A few moments pass and the background ambiance died down, Solo's voice came in clearly, "Better?"

"I just got a call from Tobias. Ana was arrested in East Berlin!"

There was a deep exhale of breath on the line. "Is she being detained?" he asked.

"No, she's not," Gaby informed him, "because she was released by Illya."

"Well I'll be damned..." came the reply over the phone.

"Did you tell him she was going to be in Berlin?" Gaby asked earnestly.

"I did," Napoleon admitted, "I know I should have asked your permission but it was just in case of an emergency...you know how she gets involved in these things...and I knew there was a chance he'd be there with Gorbachev's lot-"

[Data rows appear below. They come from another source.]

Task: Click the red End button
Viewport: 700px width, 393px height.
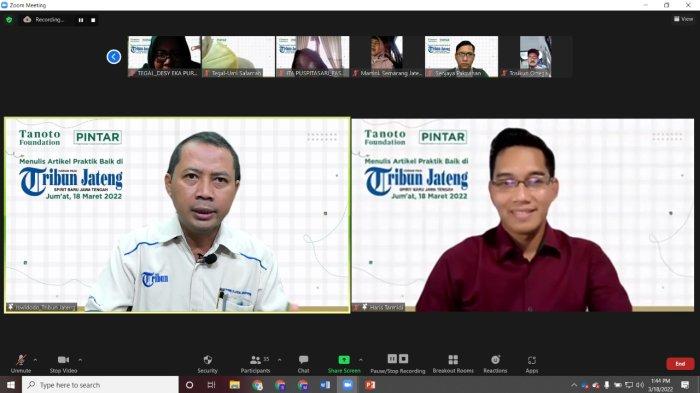Action: coord(680,364)
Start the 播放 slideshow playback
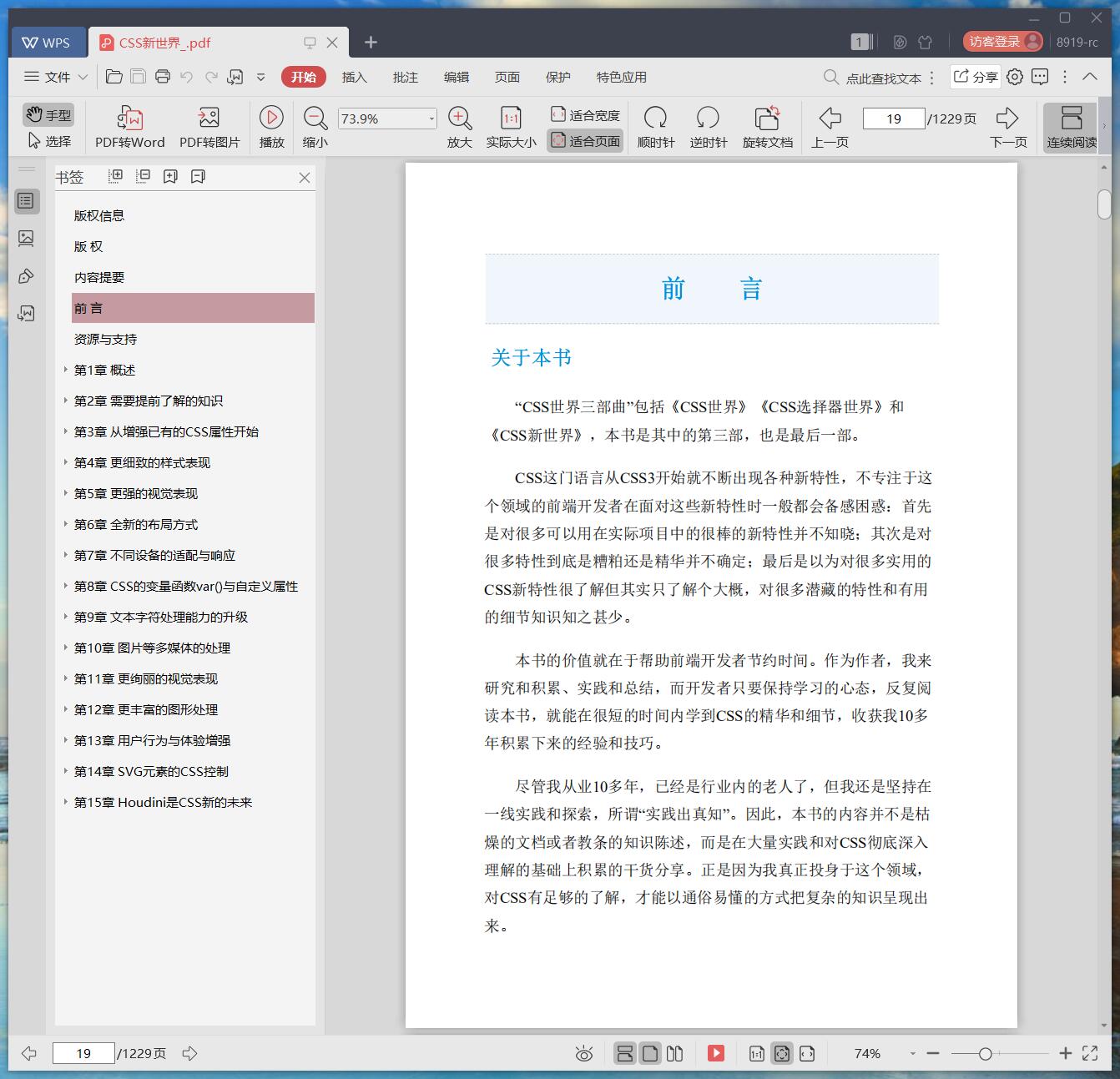The image size is (1120, 1079). pyautogui.click(x=271, y=126)
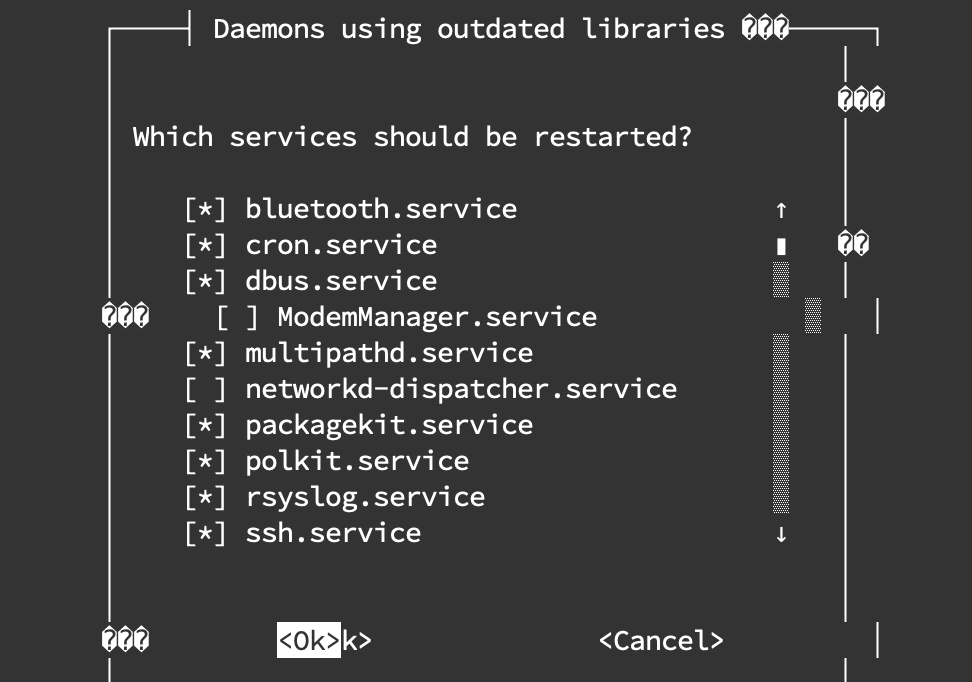Confirm with the Ok button
The image size is (972, 682).
[309, 640]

"I'm not angry," Gaby said, although all her instincts from the past twenty years told her she should be. There was no hiding the secret now, she thought. "He's taking her to the Hungarian border so she won't have to go through a checkpoint...God, Napoleon do you think anything could happen to them?" she wondered anxiously.

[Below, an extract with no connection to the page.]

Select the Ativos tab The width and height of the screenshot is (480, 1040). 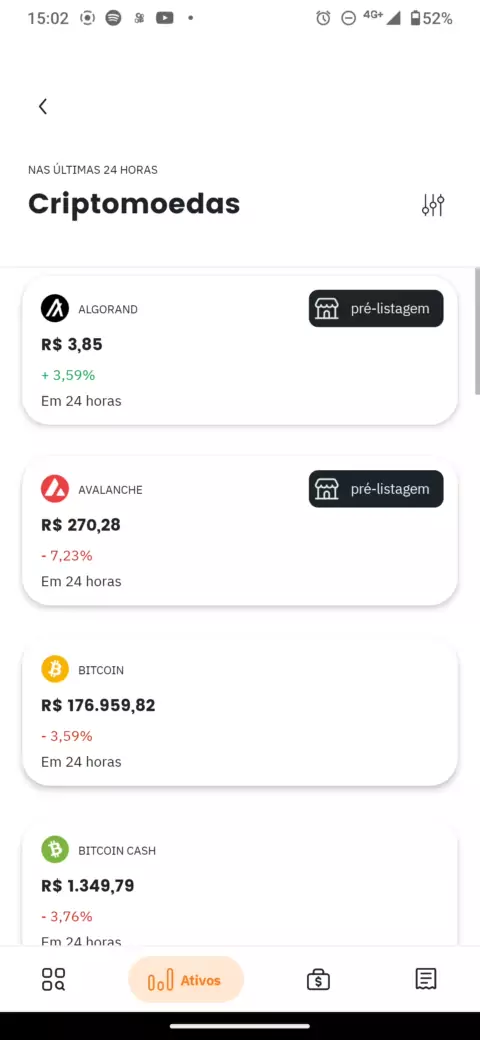(186, 980)

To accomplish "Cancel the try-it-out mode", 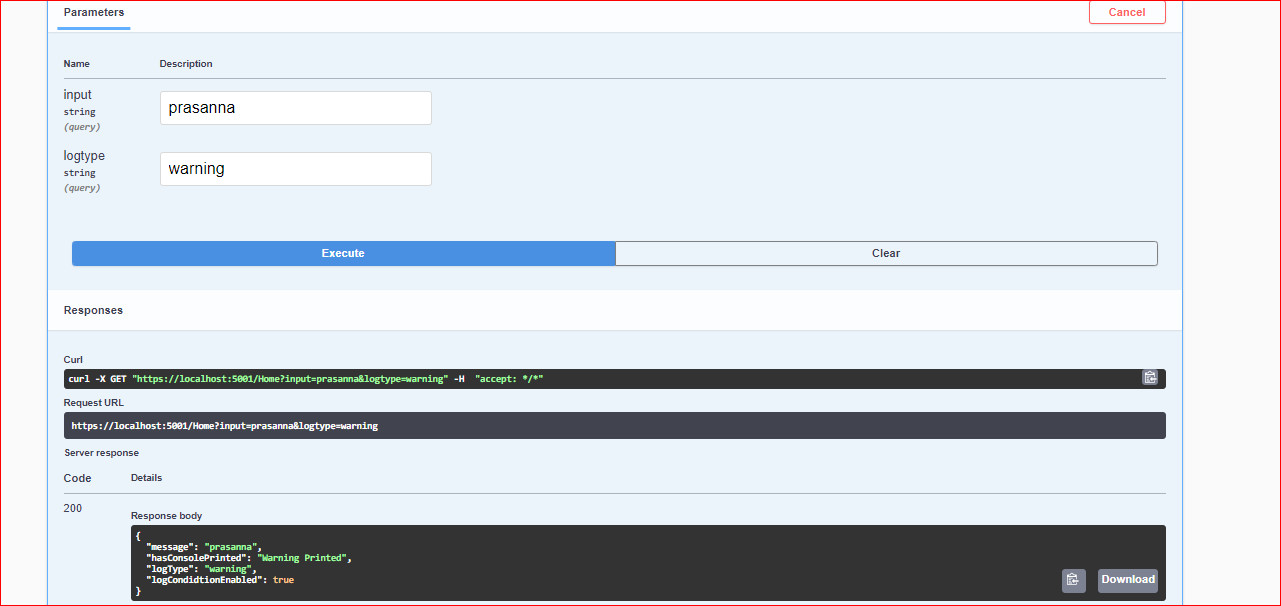I will (x=1127, y=12).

"It's hard to imagine her in more competent hands," Napoleon soothed, "he's a seasoned spy who knows his way around behind the Curtain...not to mention he's her father!" he almost laughed.

"How is he able to do this? Help her escape right under their noses?"

Napoleon paused, thinking carefully. "He either gave one hell of an excuse or he's saying 'fuck it' and risking a burn notice for her..."

"Do you think anyone will make the connection?" Gaby asked quietly.

"It's possible..." Napoleon replied, grave.

If someone cared enough to dig up the long buried details they were sure to find that Illya was involved in UNCLE alongside Gaby, and it didn't take a super spy to figure out why the man was going to such great lengths to get the girl to safety. It's the exact scenario that Gaby had feared all these years; why she had done everything to keep Ana's paternity a secret even from her. Gaby couldn't ask her former colleagues at MI6 to help for the same reason.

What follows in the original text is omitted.